[Rows of pointing data]
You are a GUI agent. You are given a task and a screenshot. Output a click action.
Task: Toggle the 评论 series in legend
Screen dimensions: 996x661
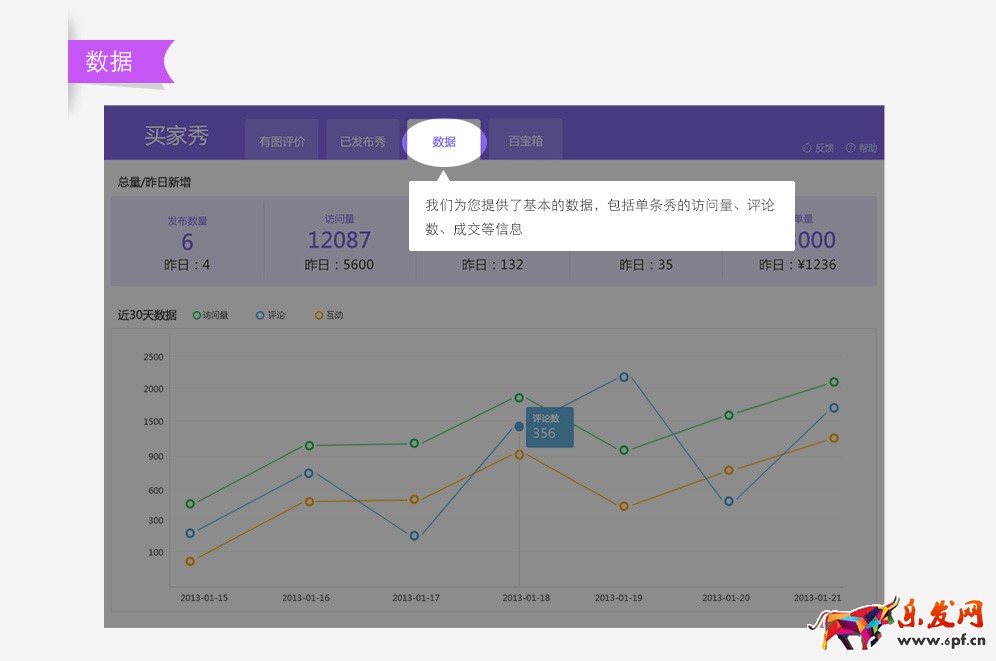[x=270, y=315]
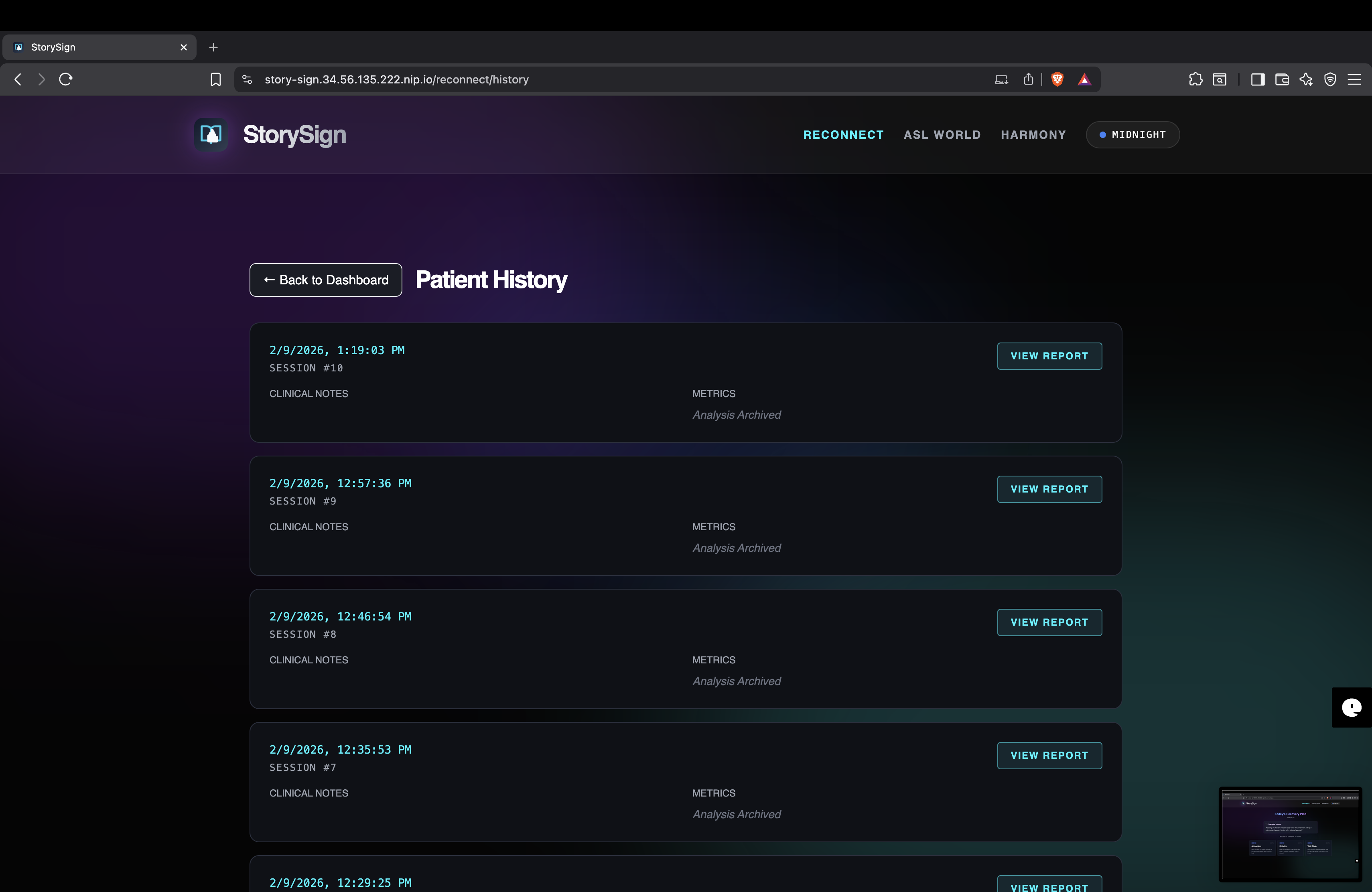Click the StorySign logo icon
Image resolution: width=1372 pixels, height=892 pixels.
coord(210,134)
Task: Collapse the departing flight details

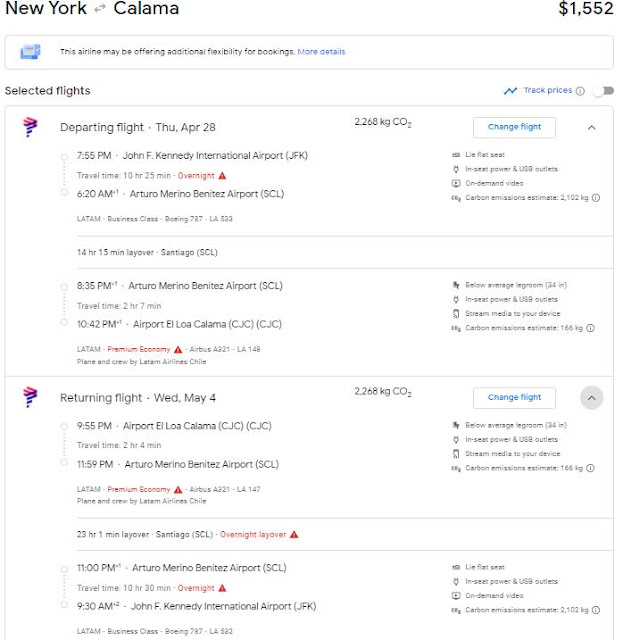Action: point(591,127)
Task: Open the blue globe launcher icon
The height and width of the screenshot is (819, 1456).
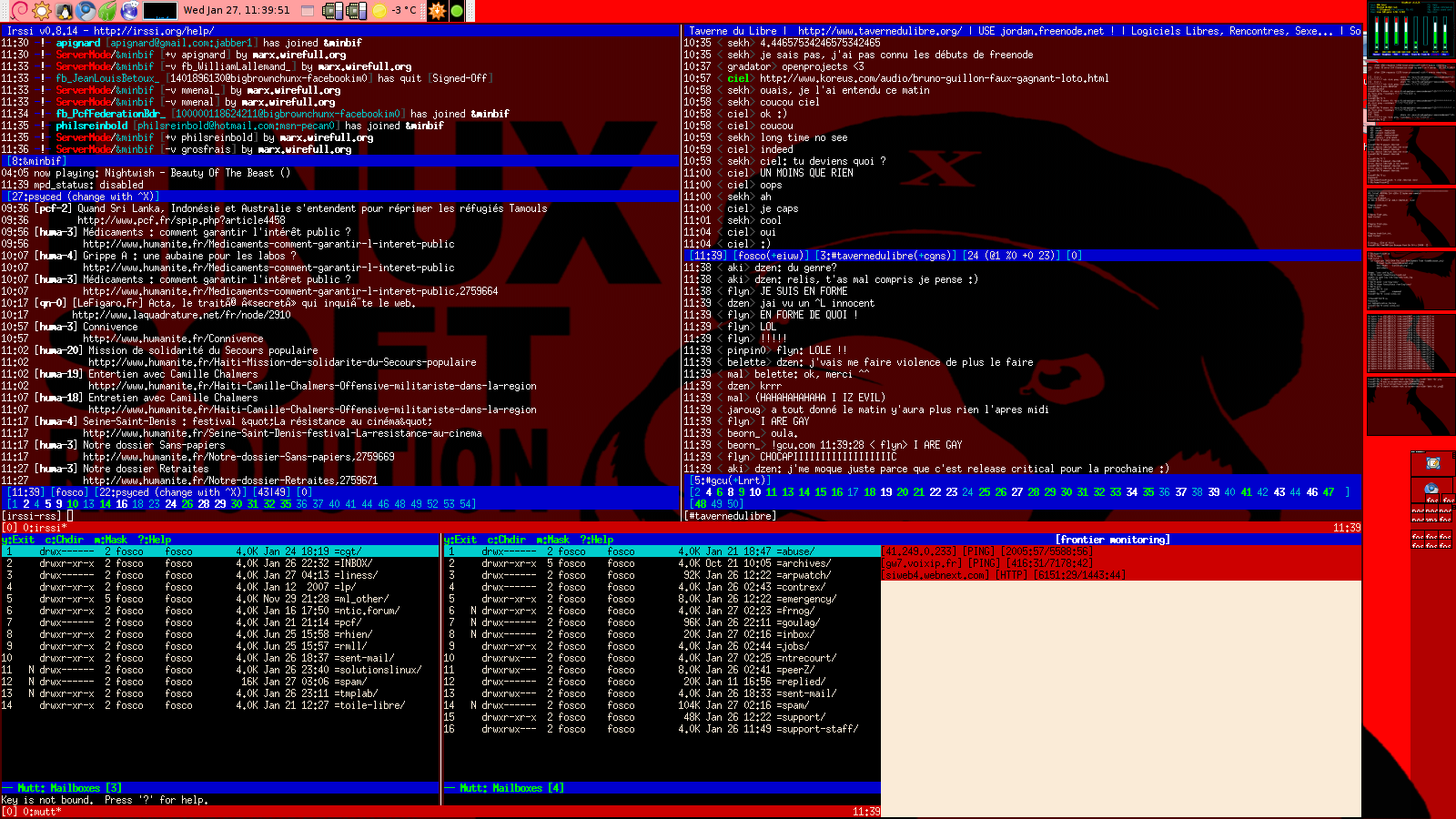Action: (x=130, y=11)
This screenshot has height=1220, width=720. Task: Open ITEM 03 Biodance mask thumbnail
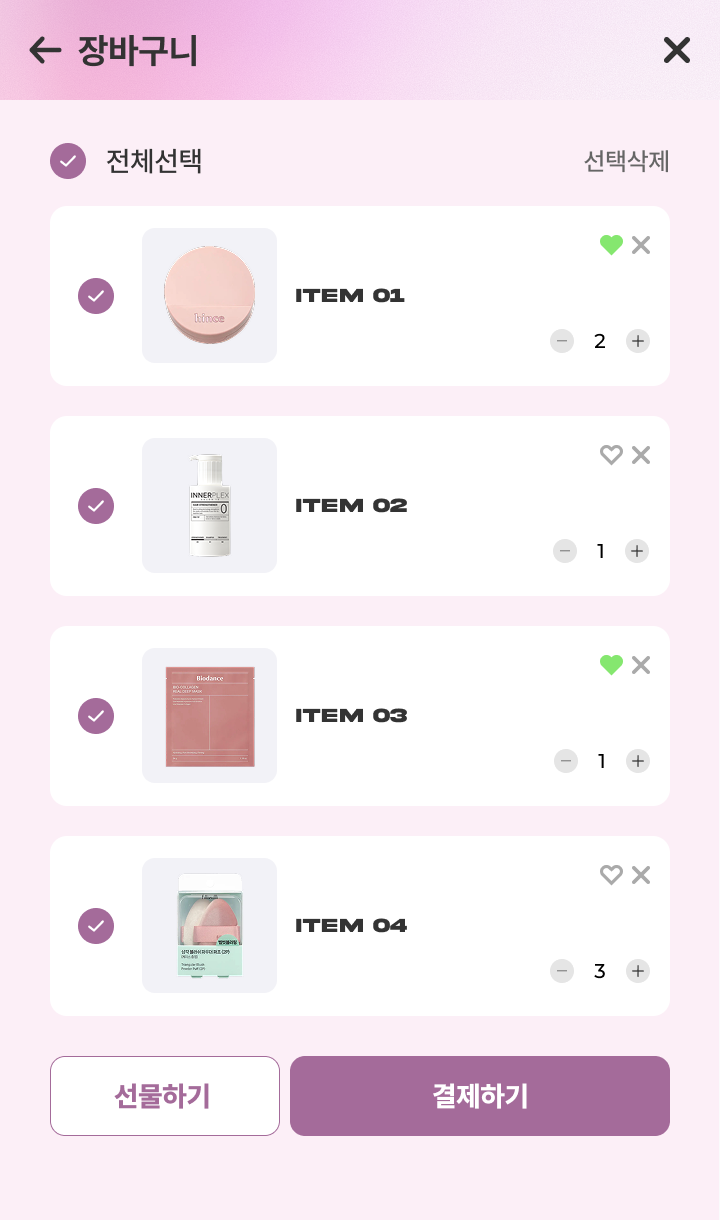[x=210, y=716]
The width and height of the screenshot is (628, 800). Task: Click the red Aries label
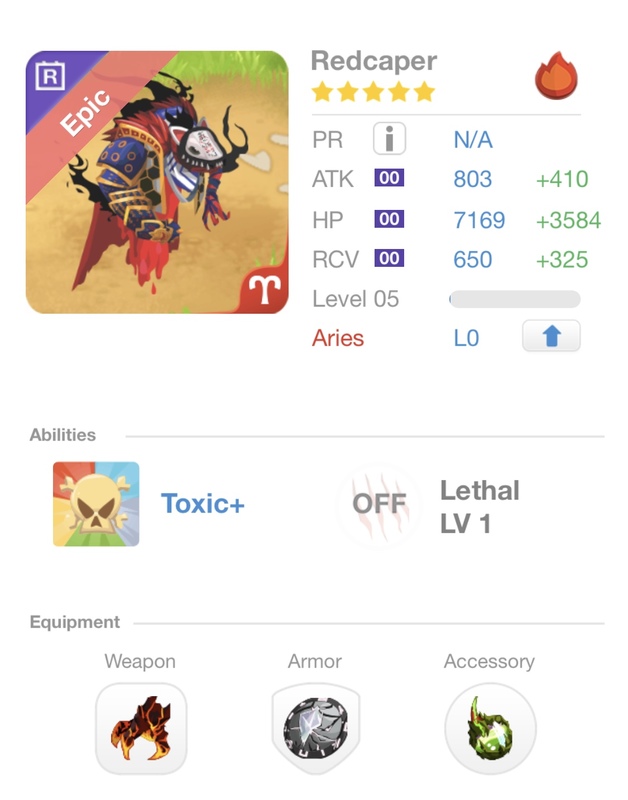[338, 338]
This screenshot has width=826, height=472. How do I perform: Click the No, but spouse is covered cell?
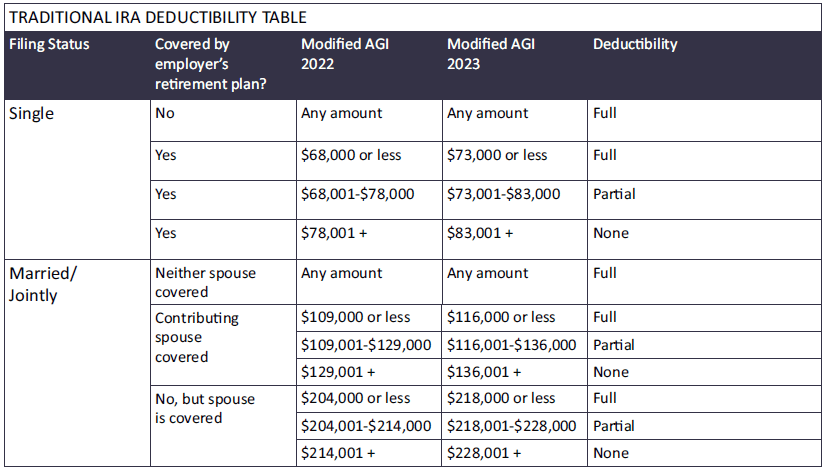(x=205, y=408)

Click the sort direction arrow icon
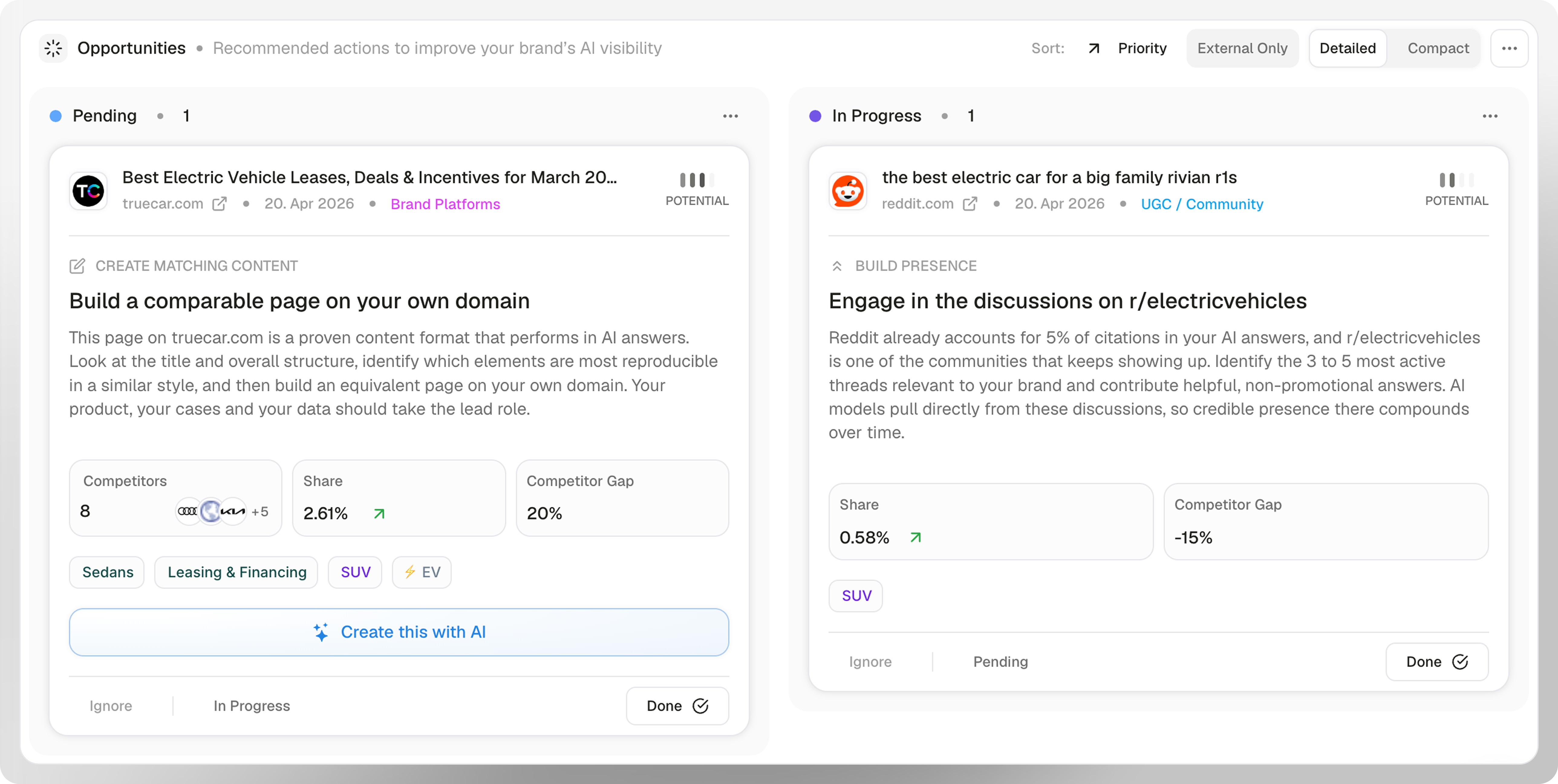click(x=1094, y=48)
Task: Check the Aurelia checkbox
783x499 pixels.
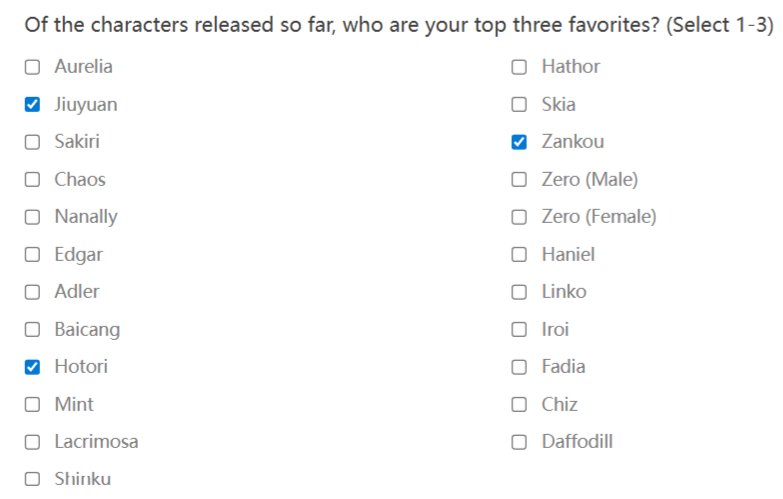Action: click(x=32, y=67)
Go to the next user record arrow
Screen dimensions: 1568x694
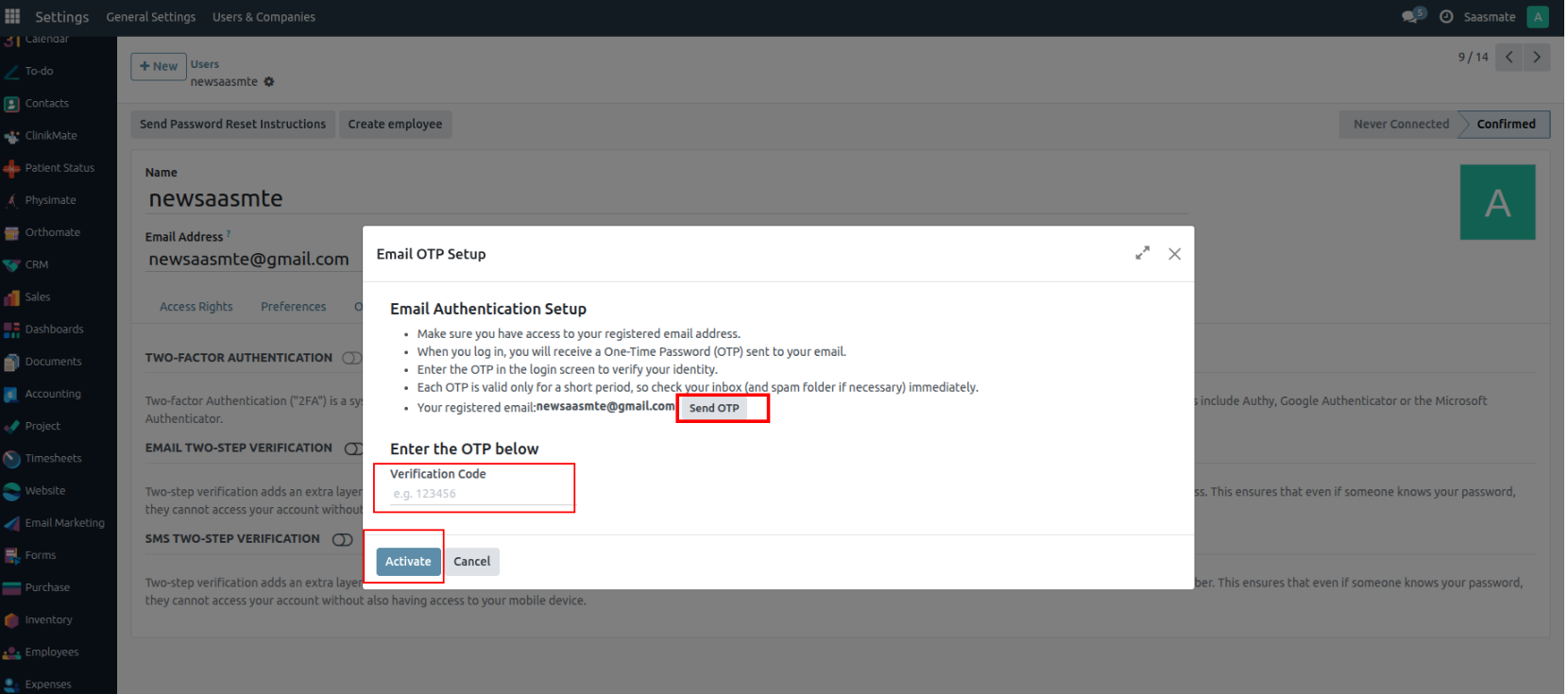click(x=1537, y=58)
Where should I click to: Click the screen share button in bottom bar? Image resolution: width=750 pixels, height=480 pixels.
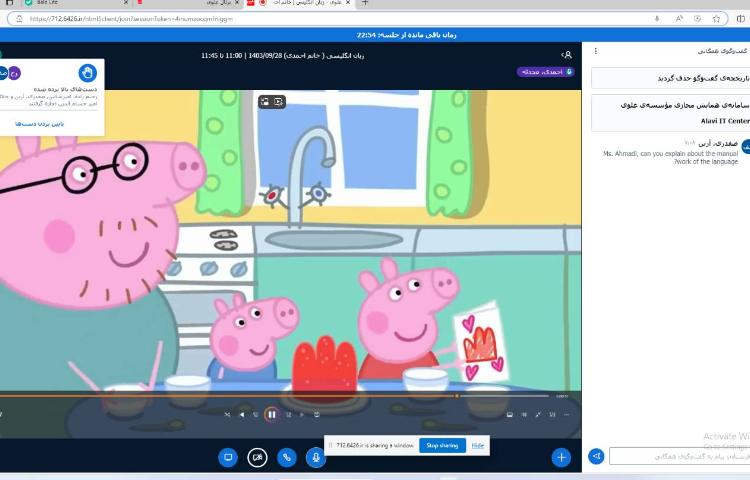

* **Exercise goal**: Give back every line of the records above word for word, leaving out the pictures.

* **The result**:
You are a GUI agent. You are given a task and a screenshot. Output a click action.
Task: Toggle the 评论 series in legend
Screen dimensions: 996x661
[x=270, y=315]
Click the StorySign logo icon
Image resolution: width=1372 pixels, height=892 pixels.
coord(210,134)
Task: Collapse the departing flight details

Action: point(591,127)
Task: Open the blue globe launcher icon
The height and width of the screenshot is (819, 1456).
Action: (x=130, y=11)
This screenshot has height=1220, width=720. Task: Open ITEM 03 Biodance mask thumbnail
[x=210, y=716]
The width and height of the screenshot is (628, 800). Task: Click the red Aries label
[338, 338]
This screenshot has width=826, height=472. How do I perform: Click the No, but spouse is covered cell?
(x=205, y=408)

Click the sort direction arrow icon
click(x=1094, y=48)
Task: Check the Aurelia checkbox
783x499 pixels.
Action: click(x=32, y=67)
Go to the next user record arrow
Screen dimensions: 1568x694
click(x=1537, y=58)
Where should I click to: Click the screen share button in bottom bar? Image resolution: width=750 pixels, height=480 pixels.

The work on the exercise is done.